Ali: So, I think the most exciting thing is that...and, actually, it goes back to your observation about the metaverse, is that I think what we're starting to see across a whole slew of technologies and platforms and approaches is a digital world that isn't simply a mirror of the world that we live in now. And that's really exciting to me because that's reminiscent of when the worldwide web became the force that it is today. You know, in the early stages of the worldwide web, you had a kind of your digital shop window, your business's website just replicated anything you might have in your shop window. These are our opening times. This is our phone number. This is what our stock looks like. And then what you started to see is people saying, "Well, hold on. Actually, this is a different abstraction of... What else could we do? Could we offer new services? Could we do new things?" And I think within the data world, we're just at the beginning of that journey, and some of it, as you say, born of the necessity of things like sustainability and so on. But the rise of decentralized financing and so on has meant that people are starting to look at, are there different models that data and the digital transformation will enable, not just how do we streamline what we do today physically, but actually the kind of, what if we could, why can't we do something different? Why can't we look at the way data operates in a different way? And I think that is unbelievably exciting. And I think that we're just starting to see people actually looking at what that could mean for their business.

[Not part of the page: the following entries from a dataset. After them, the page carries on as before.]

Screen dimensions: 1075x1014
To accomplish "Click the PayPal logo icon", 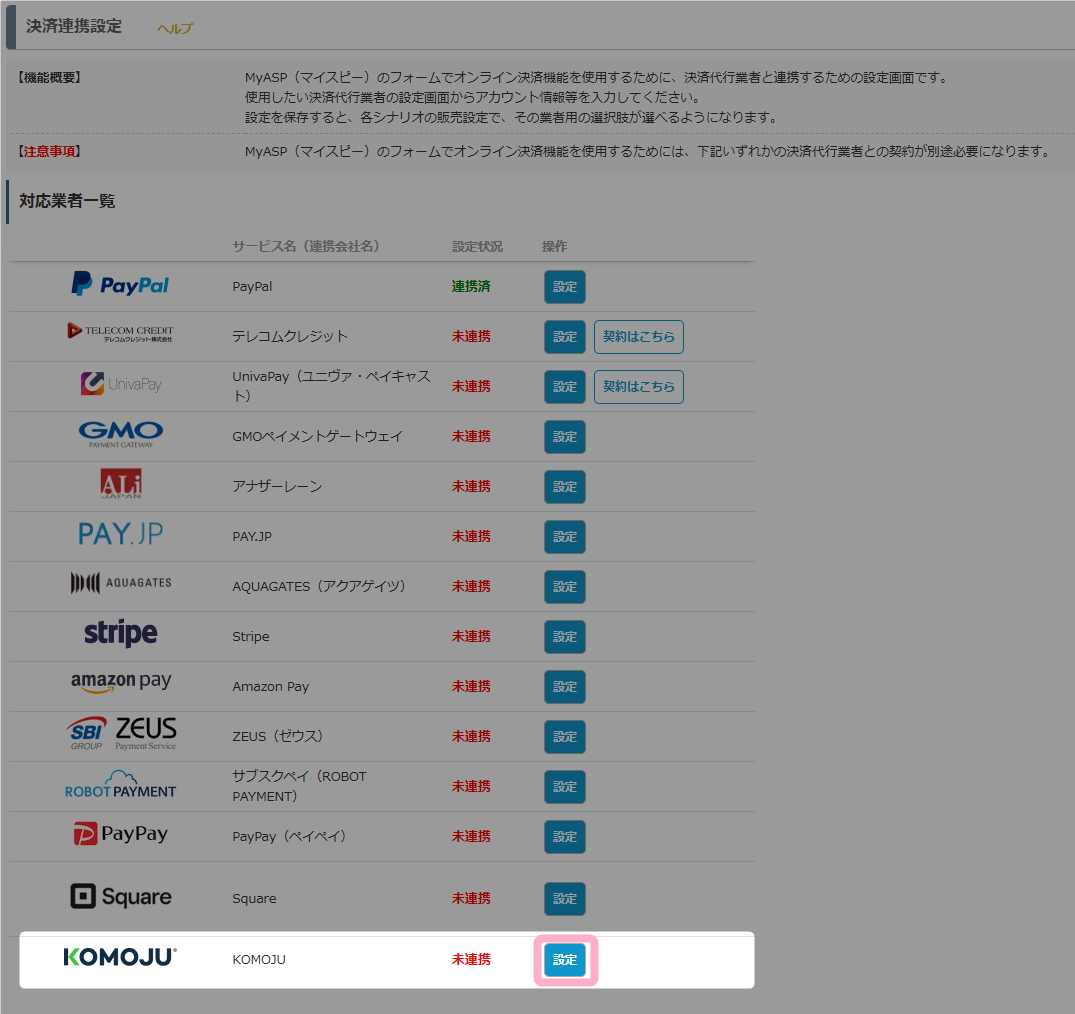I will [x=120, y=285].
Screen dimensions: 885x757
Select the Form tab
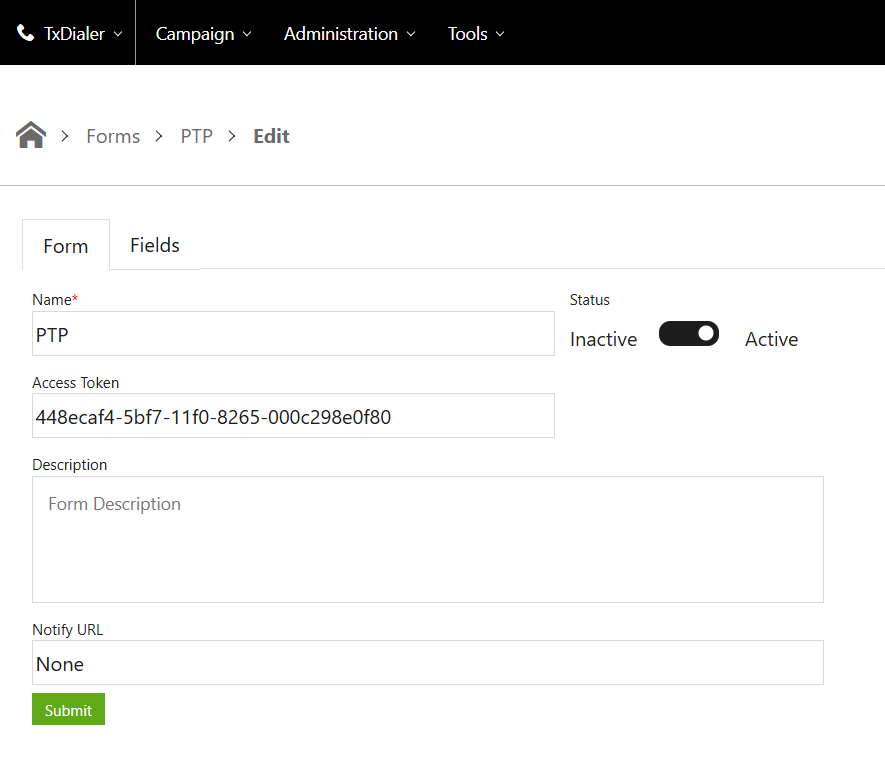coord(65,246)
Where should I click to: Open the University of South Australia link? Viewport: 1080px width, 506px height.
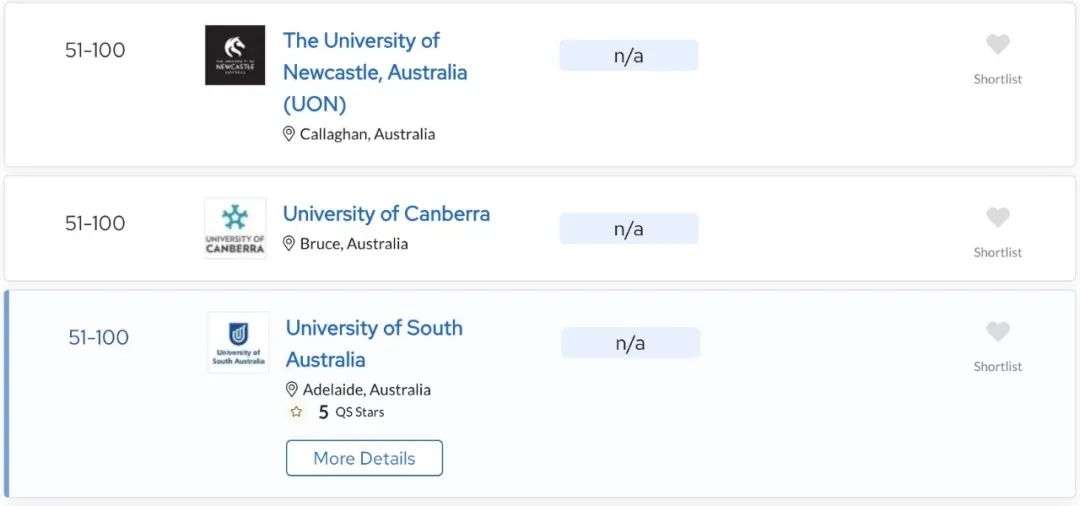(374, 344)
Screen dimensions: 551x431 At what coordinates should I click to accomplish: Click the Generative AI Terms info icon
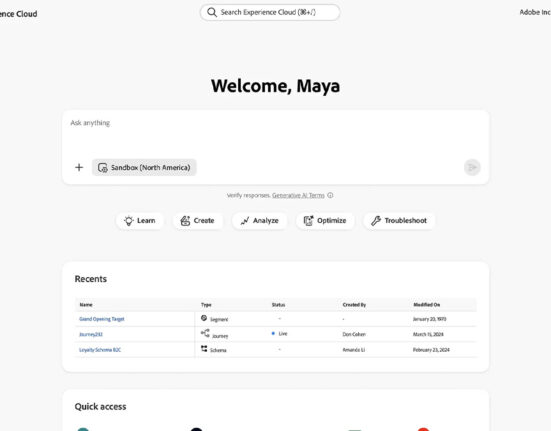click(x=330, y=195)
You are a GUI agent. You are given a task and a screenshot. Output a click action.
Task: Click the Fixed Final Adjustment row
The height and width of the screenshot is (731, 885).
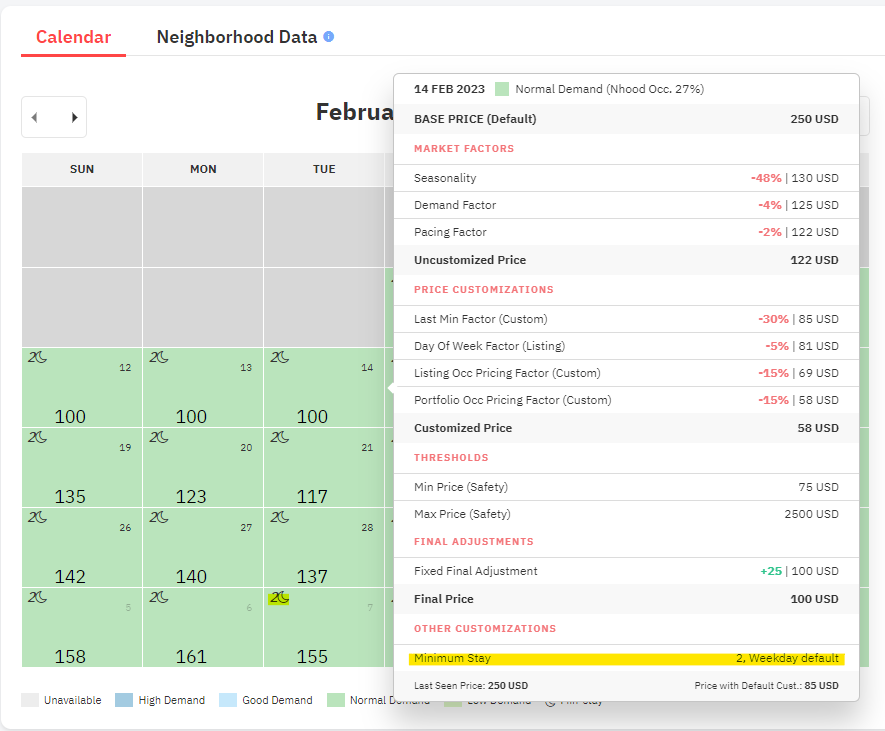[626, 571]
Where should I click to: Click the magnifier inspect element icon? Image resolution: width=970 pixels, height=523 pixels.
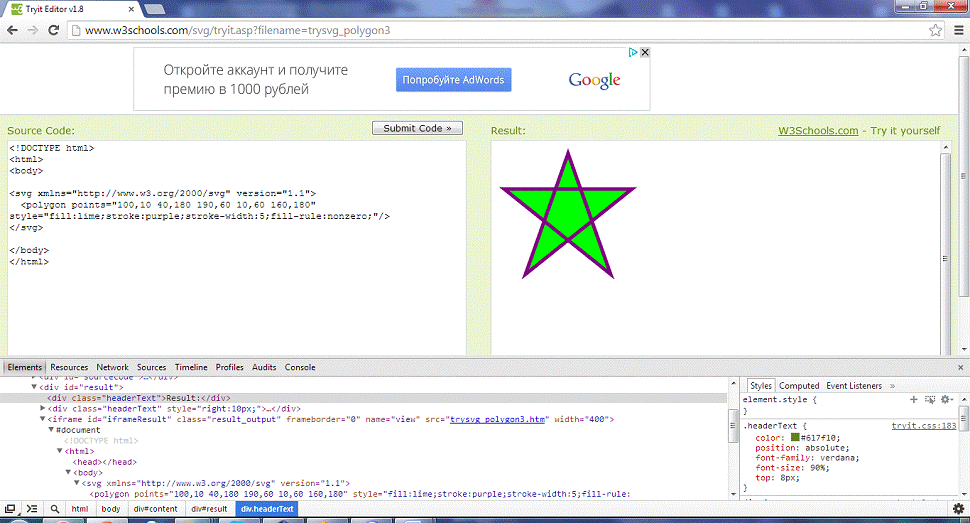point(54,509)

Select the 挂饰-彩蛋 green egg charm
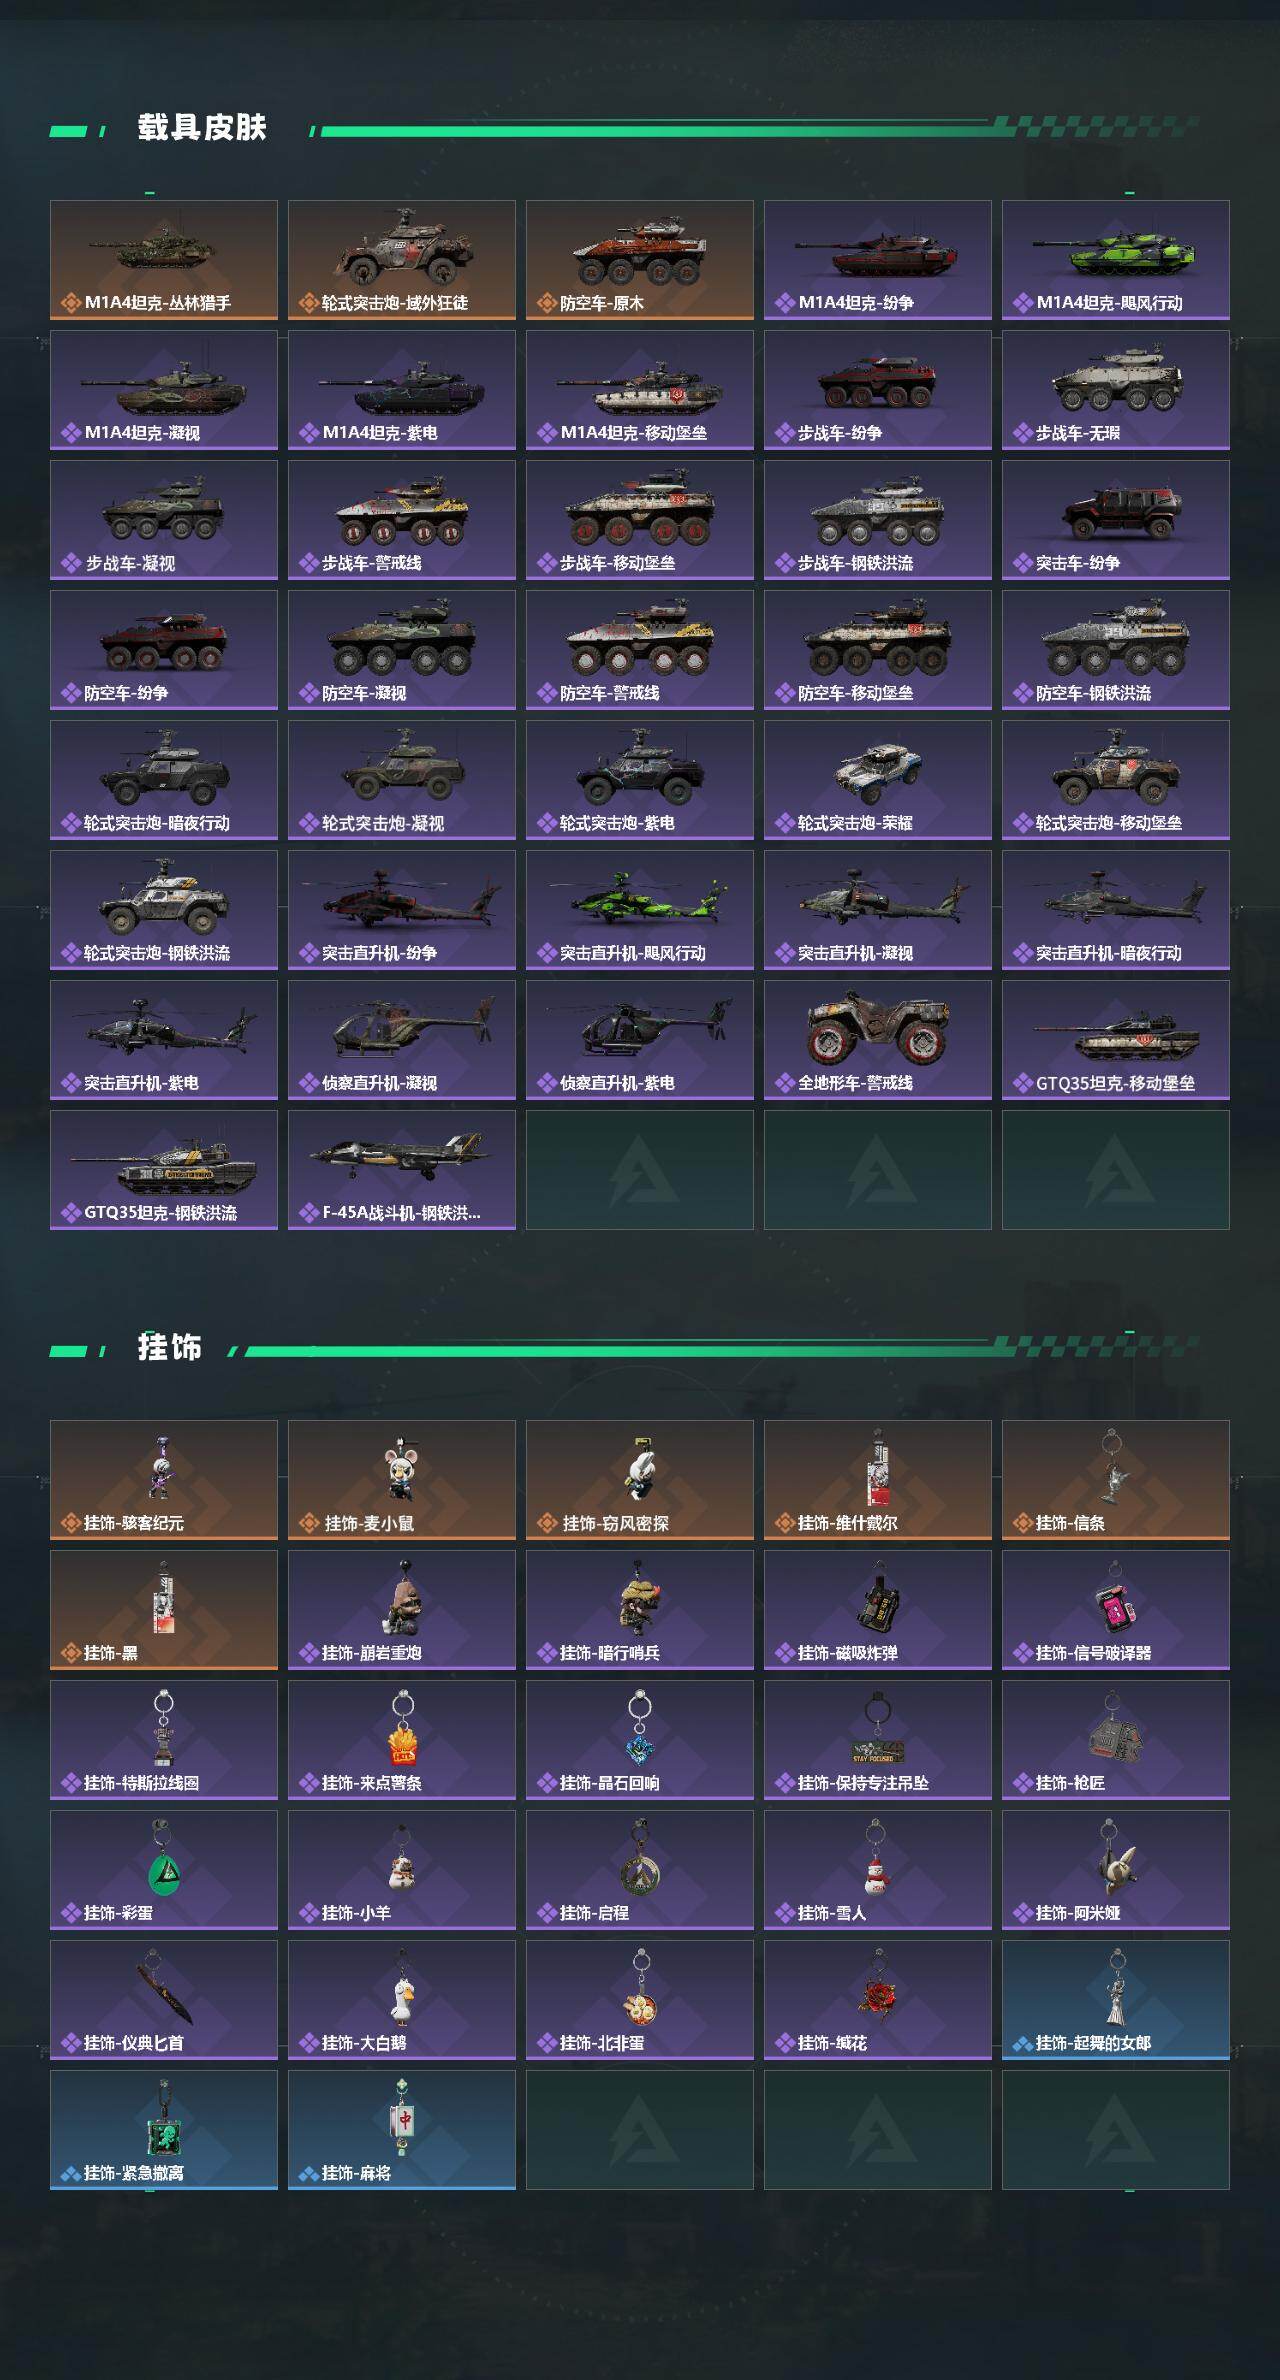[164, 1870]
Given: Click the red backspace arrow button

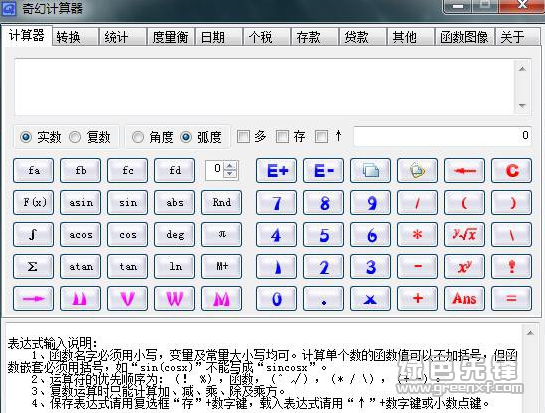Looking at the screenshot, I should point(464,171).
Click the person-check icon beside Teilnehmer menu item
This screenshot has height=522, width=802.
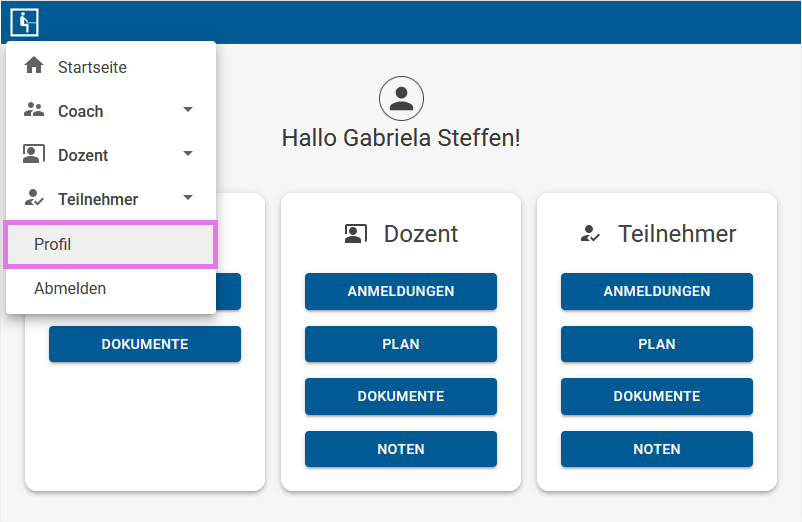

And what's really exciting to me is that I no longer feel that I have conversations with people that start at first principles about, "Why do you need digital transformation? Why does this matter?" Like, yeah, that has been swept aside. The question is now, "Do we just recreate everything we were doing physically in a digital space?" You know, people can't come into the office now, they can't visit the construction site. Do we just mimic what we were doing? And what's really exciting is, I think, we're starting to people...people asking the question. No, because we had people, because that was how our physical space worked, we had to work in these ways. Actually, if we don't have a physical space, how might we work? So some of the stuff work that Fujitsu's doing around co-creation and their services in the metaverse is the beginning of that for me, of kind of, "Hold on. Let's not just get digital post-it notes and digital whiteboards and, you know, replicate all the things that are born of the limitations of the physical world." Actually, are there better ways of doing this? Cranfield University is doing some amazing stuff using digital to change timelines and scale things so that you can look at physical assets and manufacturing systems in a way that you've never been exposed to it before. And I just think as that comes together, we'll see some really creative, new businesses and services that are not just the kind of current big four technology providers, but are genuinely groundbreaking and possibly from left field.

Chris: Yeah. It's exciting stuff. Boy, you're a good cheerleader for the larger world of digital transformation, not just IOTICS. Ali Nicholl with IOTICS, thank you for joining us here today in the "Remaking Industry" podcast.

Ali: Chris, it's been an absolute pleasure. Thank you very much for having me.

Chris: Very interesting stuff. Cool concepts. And for our listeners, as always, we encourage you to go out and make it a smart day.